◆ Directions for this task
Records follow. Pull out every line that contains "agent".

◆ Given entries

* * *

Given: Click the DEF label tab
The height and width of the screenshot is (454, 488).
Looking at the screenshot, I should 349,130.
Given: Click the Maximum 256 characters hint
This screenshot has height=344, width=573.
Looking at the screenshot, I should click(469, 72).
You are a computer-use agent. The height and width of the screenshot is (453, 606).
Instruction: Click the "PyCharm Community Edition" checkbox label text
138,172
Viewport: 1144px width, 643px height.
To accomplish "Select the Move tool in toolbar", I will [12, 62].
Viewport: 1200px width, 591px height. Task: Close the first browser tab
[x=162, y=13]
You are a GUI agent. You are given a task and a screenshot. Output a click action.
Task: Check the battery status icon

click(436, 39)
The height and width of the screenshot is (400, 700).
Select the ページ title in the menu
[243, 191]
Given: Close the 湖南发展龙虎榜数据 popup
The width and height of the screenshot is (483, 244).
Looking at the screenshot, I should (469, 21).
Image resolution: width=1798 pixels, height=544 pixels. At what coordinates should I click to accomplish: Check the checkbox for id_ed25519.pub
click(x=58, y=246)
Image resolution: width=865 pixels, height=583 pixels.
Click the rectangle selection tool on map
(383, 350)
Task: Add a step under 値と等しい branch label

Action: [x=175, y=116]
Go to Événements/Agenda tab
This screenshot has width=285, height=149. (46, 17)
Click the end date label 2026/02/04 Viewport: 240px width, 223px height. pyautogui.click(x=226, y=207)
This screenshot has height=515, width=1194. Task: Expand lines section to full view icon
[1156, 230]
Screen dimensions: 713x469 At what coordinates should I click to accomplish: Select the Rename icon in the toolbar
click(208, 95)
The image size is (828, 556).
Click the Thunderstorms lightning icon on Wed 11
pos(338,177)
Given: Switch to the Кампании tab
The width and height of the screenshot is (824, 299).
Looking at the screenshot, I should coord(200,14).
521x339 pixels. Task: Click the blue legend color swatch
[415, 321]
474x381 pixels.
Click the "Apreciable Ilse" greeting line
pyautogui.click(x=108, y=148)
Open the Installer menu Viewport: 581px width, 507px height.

* * *

◆ Task solution
You are a computer-use agent. The height and width of the screenshot is (453, 606).
You are a GUI agent. You are given a task and a screenshot. Output a click action.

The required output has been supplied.